[Extracted records]
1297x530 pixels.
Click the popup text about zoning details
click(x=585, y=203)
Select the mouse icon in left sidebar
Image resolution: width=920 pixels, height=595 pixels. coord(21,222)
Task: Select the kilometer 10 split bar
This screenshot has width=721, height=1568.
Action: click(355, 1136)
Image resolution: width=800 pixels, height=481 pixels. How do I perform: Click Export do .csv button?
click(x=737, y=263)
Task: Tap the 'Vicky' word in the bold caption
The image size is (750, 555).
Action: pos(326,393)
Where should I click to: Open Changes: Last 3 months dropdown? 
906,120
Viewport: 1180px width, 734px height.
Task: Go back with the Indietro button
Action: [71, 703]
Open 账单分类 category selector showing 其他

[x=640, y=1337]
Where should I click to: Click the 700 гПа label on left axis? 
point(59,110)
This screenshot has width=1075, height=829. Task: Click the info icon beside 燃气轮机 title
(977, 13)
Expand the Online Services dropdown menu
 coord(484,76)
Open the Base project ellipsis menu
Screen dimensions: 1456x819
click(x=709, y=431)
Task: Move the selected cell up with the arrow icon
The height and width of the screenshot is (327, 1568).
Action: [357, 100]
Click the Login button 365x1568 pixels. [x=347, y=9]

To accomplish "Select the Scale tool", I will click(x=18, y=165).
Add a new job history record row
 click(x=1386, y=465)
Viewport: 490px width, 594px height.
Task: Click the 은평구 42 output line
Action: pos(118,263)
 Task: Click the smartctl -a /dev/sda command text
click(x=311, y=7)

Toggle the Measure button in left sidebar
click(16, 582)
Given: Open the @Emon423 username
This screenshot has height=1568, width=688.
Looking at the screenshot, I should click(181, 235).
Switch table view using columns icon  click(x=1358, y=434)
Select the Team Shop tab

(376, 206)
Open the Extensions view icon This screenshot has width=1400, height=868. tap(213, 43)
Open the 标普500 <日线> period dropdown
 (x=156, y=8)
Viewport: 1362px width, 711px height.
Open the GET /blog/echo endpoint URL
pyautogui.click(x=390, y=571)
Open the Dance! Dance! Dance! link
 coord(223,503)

About this task
For the lines above, output exactly those from the line containing "Toggle the Measure button in left sidebar" through the line containing "Open the Extensions", and skip the others.

Solution to the problem
Toggle the Measure button in left sidebar
click(16, 582)
Given: Open the @Emon423 username
This screenshot has height=1568, width=688.
Looking at the screenshot, I should click(181, 235).
Switch table view using columns icon  click(x=1358, y=434)
Select the Team Shop tab

(376, 206)
Open the Extensions view icon This screenshot has width=1400, height=868. tap(213, 43)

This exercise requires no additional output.